The Prehistoric Burial Cairns of Balnuaran of Clava

Monday September 17, 2007:

It was a bit of a shock to the system first thing on a Monday morning to descend from the sleeper onto a chilly platform at Inverness. When I left London the day before, the city was bathed in unseasonably warm sunshine. I hadn’t banked on autumn turning up just yet and was inadequately clad for adventures in gale force winds and driving rain.

The sky lowered threateningly and the nasty little easterly squall spat ice straight from Siberia into my face. During the night the weather had turned and shown, for the first time in my various journeys, a rather disapproving face. Shivering, I trailed after my companion in search of a hot breakfast and a woolly hat. Both successfully obtained, we made our way to the Clava Cairns.

A mile southeast of Culloden battlefield along the east side of the River Nairn, lies three ancient cairns each ringed with a circle of standing stones, dating from around 2000 BCE. Two are passage burial cairns and the last is a ring type cairn.








In a fit of romanticism, Victorians had planted the sight with a grove of what looked like beech trees. The result was a rustic greenness which did not however shelter us any the more from the rain which took turns with the brave sunshine to splash our faces. Still, it meant that we pretty much had the place to ourselves.

The Cairns are all without roofs.

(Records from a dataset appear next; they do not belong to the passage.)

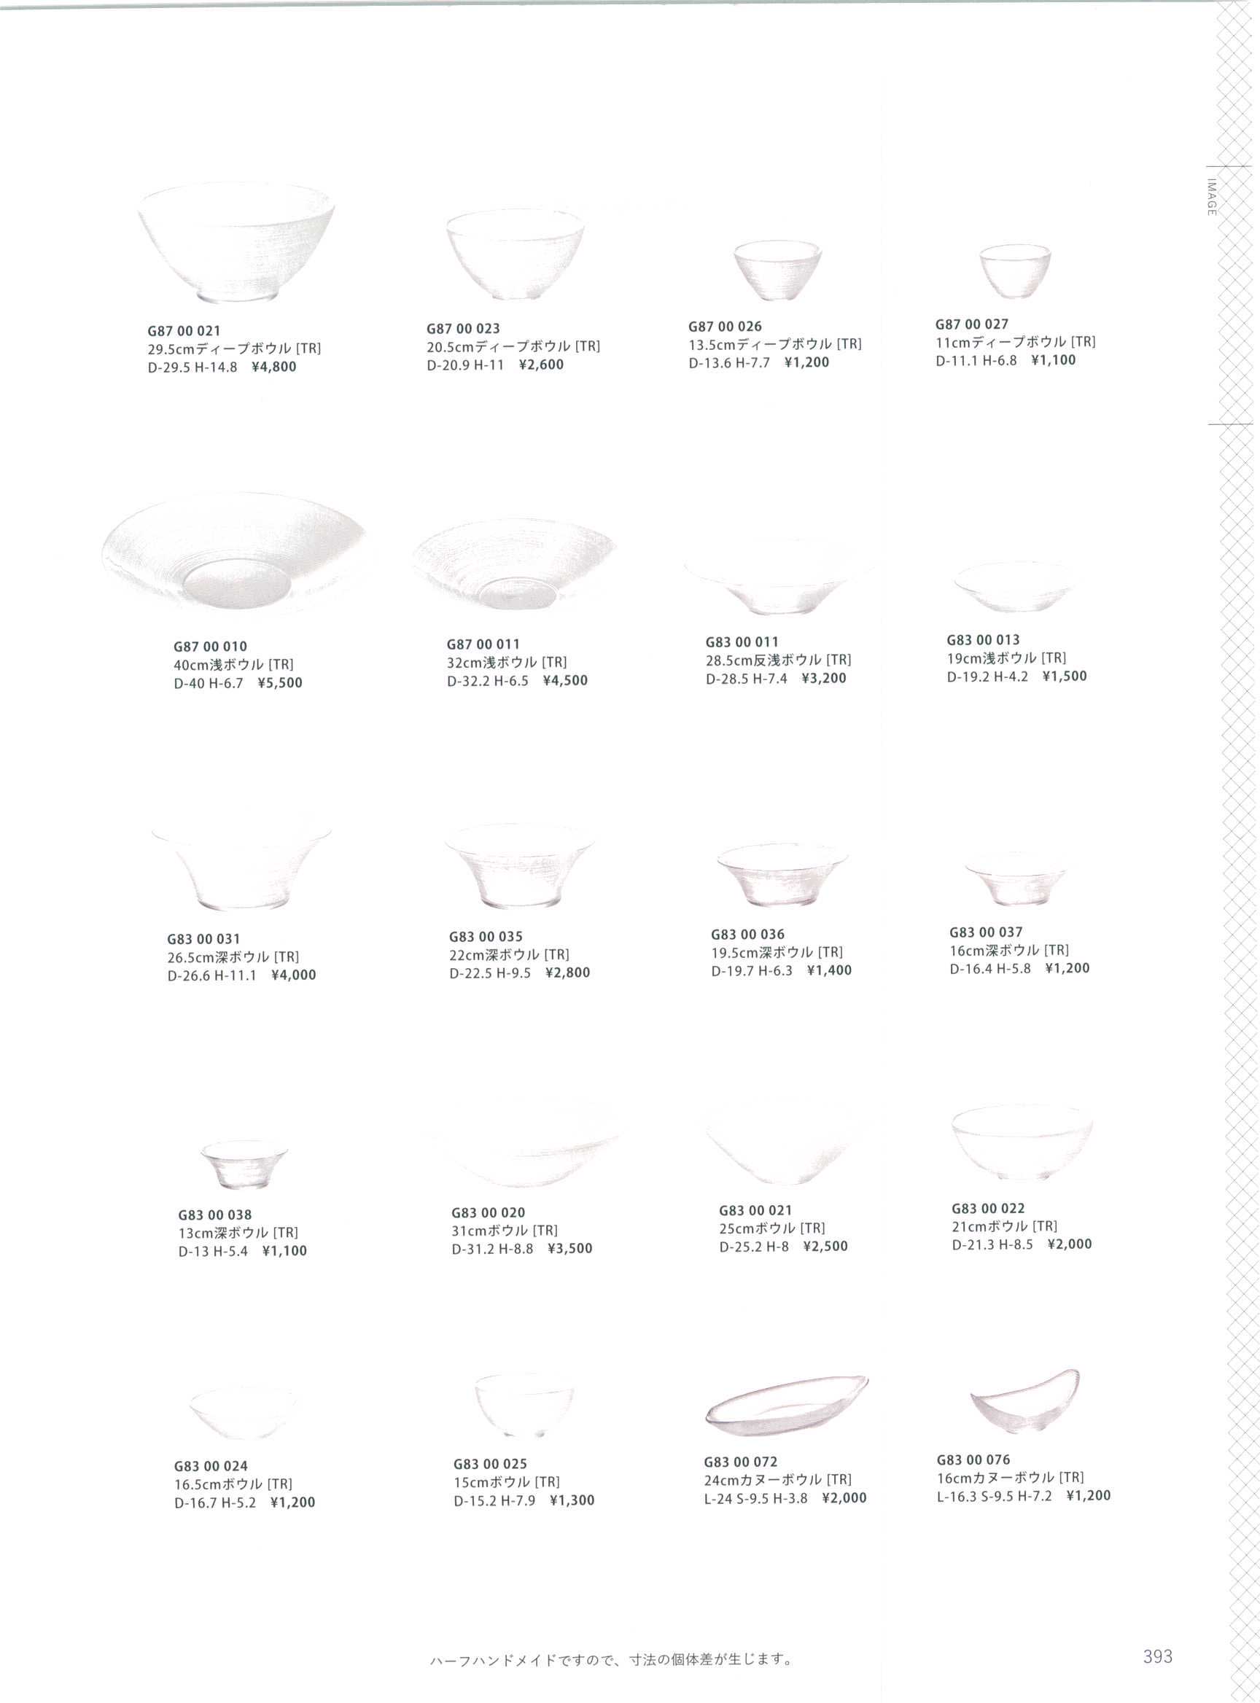Click the 16cm深ボウル [TR] product name

[x=1009, y=950]
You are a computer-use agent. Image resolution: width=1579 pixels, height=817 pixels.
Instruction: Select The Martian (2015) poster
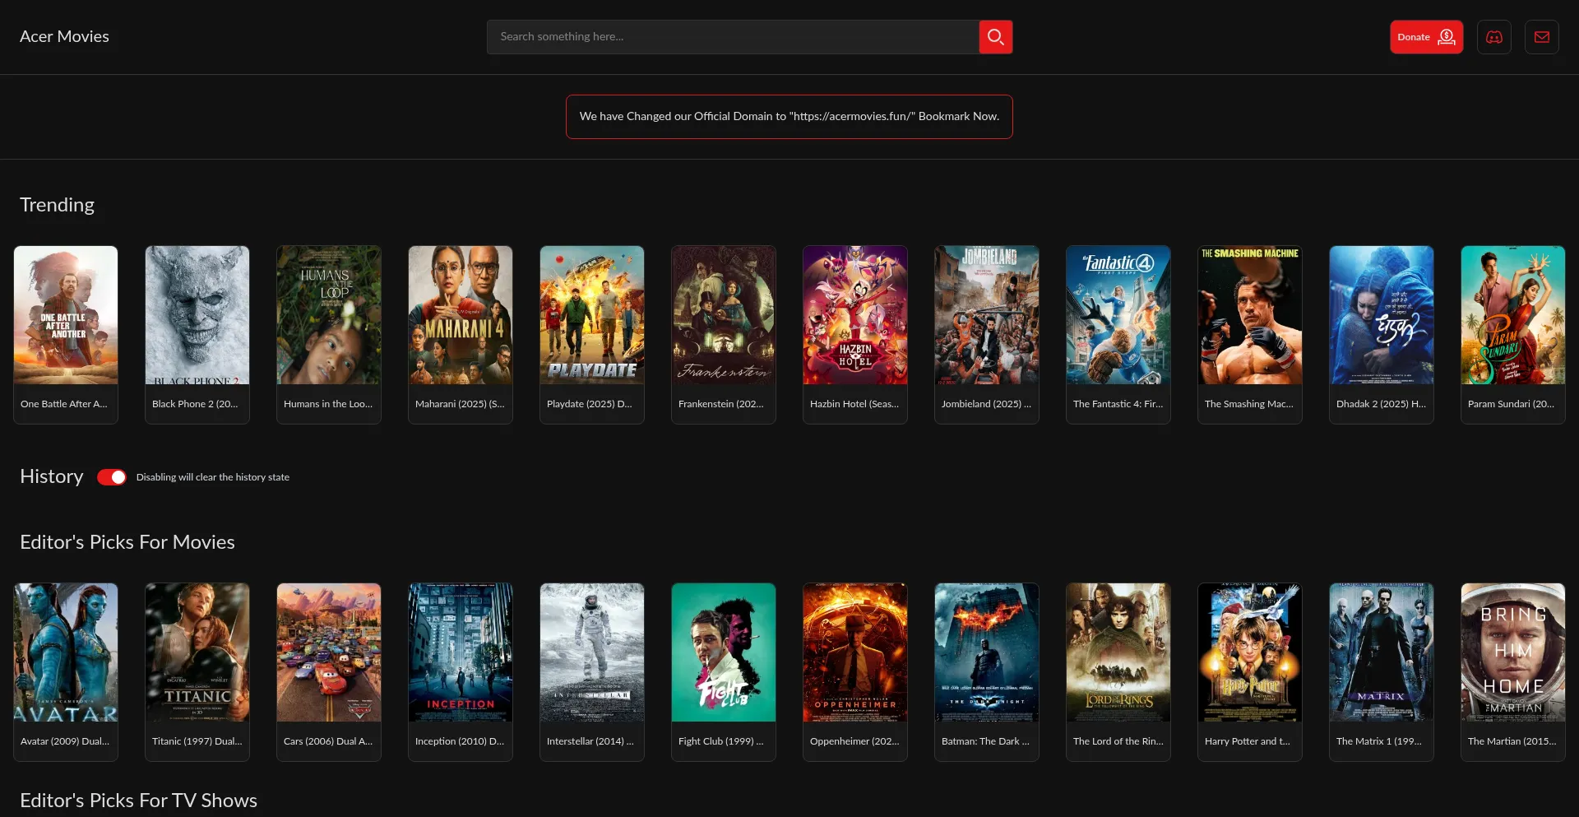pyautogui.click(x=1513, y=652)
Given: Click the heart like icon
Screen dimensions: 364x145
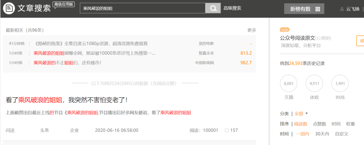Looking at the screenshot, I should [227, 131].
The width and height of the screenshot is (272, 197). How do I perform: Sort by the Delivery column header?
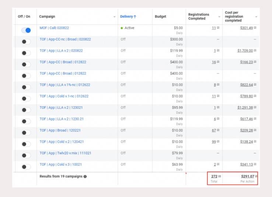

When complete, it would have been necessary to crawl on hands and knees to get into the burial chambers. Quarts is embedded into the stones at the back of the chambers and both passage cairns have been angled in such a way to catch the rays of the setting sun on the winter solstice. All the chambers and the rims are open now to the elements and, on such a day as this, rather muddy inside.

Walking between the hip high stones of the passage, I could only imagine what it would be like to crawl in. The chambers were used as burial mounds, but I wondered whether, in later times, they might also have been used for other ceremonies. Certainly, to crawl on hands and knees into a darken round chamber would feel like crawling back into the womb of the earth. Emerging later, perhaps after a significant period of contemplation into the light of a day, might feel like being reborn.

I walked around and around the chamber, stroking the stones, getting the measure of the place. I called the elements and asked the spirits to be with me as I made my slow walking meditation.

The procession moved slowly, the still figure they carried held preciously on an open litter. The river burbled behind them as they made their way to the field of the dead through the dark night, pierced by the sad keening of the mourners.

All was still. Light seeped in along the passage, gradually bringing the structure of the stones, heaped upon each other in apparent disorder, starkly into relief. The grey winter day light shifted towards dusk. It would soon be time.

Suddenly a warm golden ray penetrated the womb like chamber and splashed glittering on the wall, sparkling like a scatter of stars in a darkened night. The watchers, flanking the body, shifted and began to make ready to leave. The sun had returned.

Turning, I moved back, unwinding the circle. AS I walked, a voice chanted in my head:

“Rocks surround the earth mound,
The silent one is homeward bound.
The wheel turns and the sun returns,
The darkness will soon be over.”

Voices brought on the gusting wind, told us we were soon to be interrupted. Silently thanking the spirits of the stones, we moved out and across the field.


Watched by the stones standing in the circle, on hands and knees, I clambered over the piled boulders to the inner circle of the ring cairn. Here, the grass was short, as though grazed by sheep, but there were no sign of their presence. I wandered the inner circumference calling silently to the beings of the place to connect with me. My hands touched gently the casually seeming though carefully balanced stones, inquisitive fingers explored the crevices, stroked the damp lichen covering those with their back to the sun and caressed the soft dry graininess of those lying in its intermittent but warm beams.

I sat down on the grass in the middle and, sheltered from the sharp wind, basked in the warm sun. In the distance crows cawed and the wind shook the trees. All was still.

The sun, an intense beam, warmed me to my core. In the dark, the fire danced. I was in the fire; I was the fire dancing.

Shooting hot tongues of flame into the sky, I danced with the wind, leaping and turning, coasting on its every breath, allowing it to shape me as I moved. Flickering and spiralling I consumed and was consumed; transformed and was transformed, purified and made new.

I felt young, filled with energy. Getting up with surprising agility, I made my way back to the inner edge of the ring and began to move counter-clockwise, unwinding the spell, breathing in the fresh gusting wind, rejoicing in the warmth of the sun beam through a gap left by the rain.